While the study showed no significant difference in PFS between the groups, there did appear to be a difference in treatment effect for ECOG performance status and radiotherapy schedule.
Patients with an ECOG status of 1 did better on immunotherapy, as did patients who were treated with two RT fractions per day (interaction P=0.022 and P=0.096, respectively).
A differential OS benefit was also seen between different RT schedules, with a higher benefit of combined immunotherapy in patients receiving twice-daily RT (interaction P=0.010), as well as in patients with an ECOG status of 1 (interaction P<0.001).
"Our finding of a differential OS benefit between the RT schedules, with statistically significant benefit for the nivolumab-ipilimumab combination in patients on a twice-daily RT schedule, underlines the need to further investigate the optimal RT schedule for the combination with immunotherapy, in order to promote potential synergistic effects," wrote Peters and colleagues.
As for toxicity, the most frequent adverse event of any grade in the nivolumab/ipilimumab arm was fatigue (48.7%), followed by anorexia (32.1%), diarrhea (28.2%), pneumonitis (28.2%), hyperthyroidism (28.2%), vomiting (26.9%), cough (25.6%), and nausea (24.4%).

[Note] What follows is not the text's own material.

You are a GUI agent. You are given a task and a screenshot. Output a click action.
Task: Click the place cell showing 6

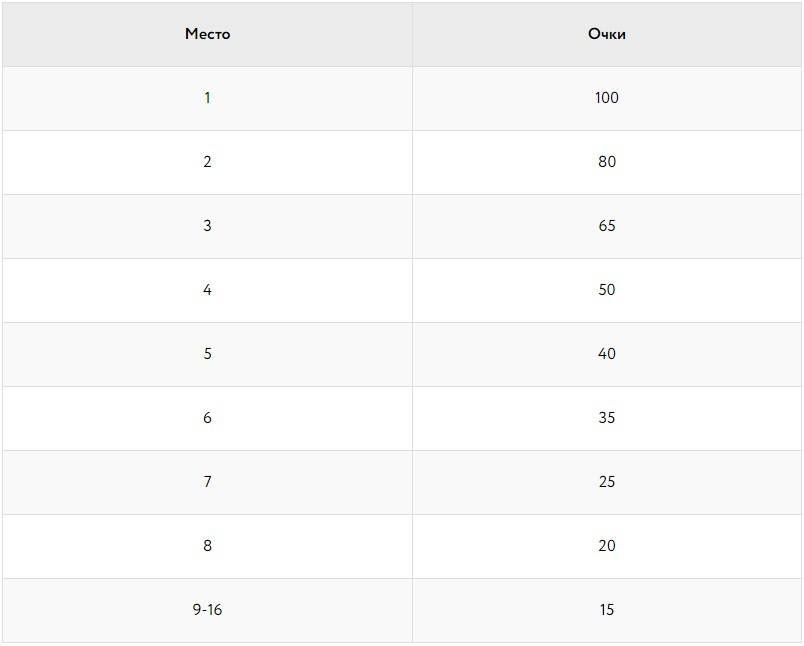207,418
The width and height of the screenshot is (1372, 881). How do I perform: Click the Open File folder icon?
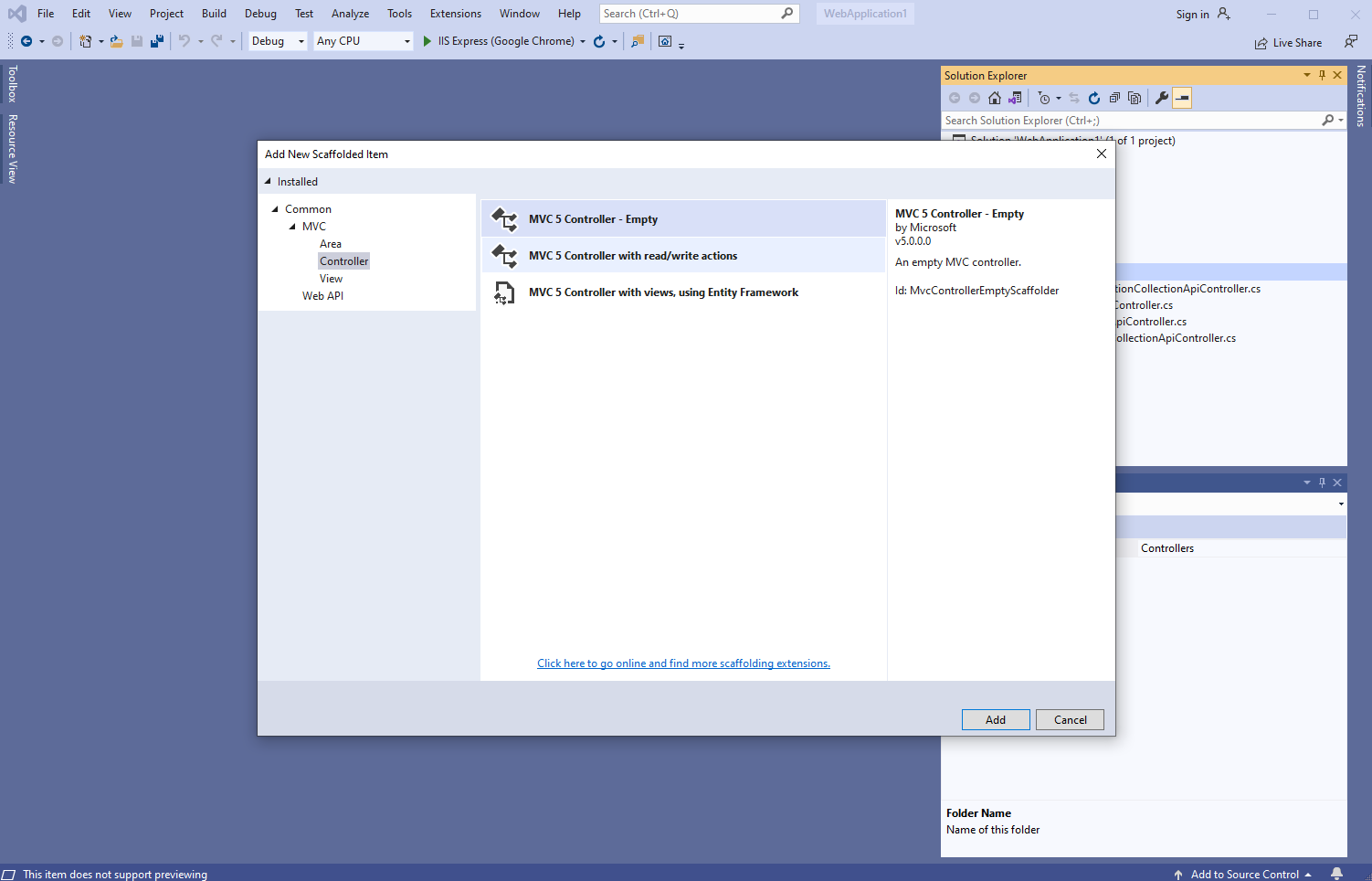117,41
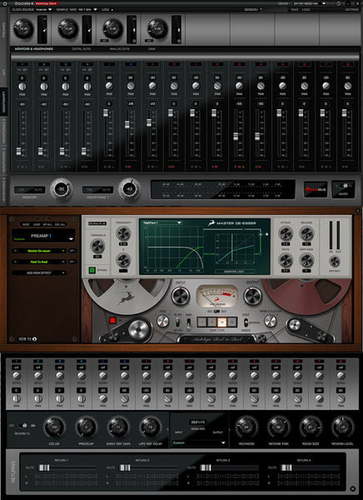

Treatment-related deaths occurred in four patients in the combination arm and one patient in the observation arm.
"New immunological treatment paradigms are needed in SCLC," concluded Peters and colleagues. "In the future, such clinical attempts will hopefully rely on strong translational research data obtained from current trials, reflecting the unique biology and natural history of SCLC and offer acceptable tolerability in these fragile and comorbid patients."
Disclosures
The study was sponsored by the European Thoracic Oncology Platform and coordinated in collaboration with the French Cooperative Thoracic Intergroup, the Spanish Lung Cancer Group, and the Australasian Lung Cancer Clinical Trials Group, and financed by a grant from Bristol Myers Squibb International Corporation.
Peters reported grants and/or personal fees from AbbVie, Amgen, AstraZeneca, Bayer, Boehringer Ingelheim, Bristol Myers Squibb, Clovis, Daiichi Sankyo, Debiopharm, Eli Lilly, F. Hoffman-La Roche, Foundations Medicine, Janssen, Pharma Mar, Regeneron, Sanofi, Seattle Genetics, Takeda, Merck Serono, Merrimack, Medscape, Phosplatin Therapeutics, BeiGene, Imedex, Illumina, Novartis, Pfizer, and Merck Sharp and Dohme.
Co-authors also reported multiple relationships with industry.
Hirsch had no relevant disclosures.
Primary Source
Annals of Oncology
Peters S, et al "Consolidation nivolumab and ipilimumab versus observation in limited-disease small cell lung cancer after chemo-radiotherapy: results from the randomised phase II ETOP/IFCT 4-12 STIMULI trial" Ann Oncol 2021; DOI: 10.1016/j.annonc.2021.09.011.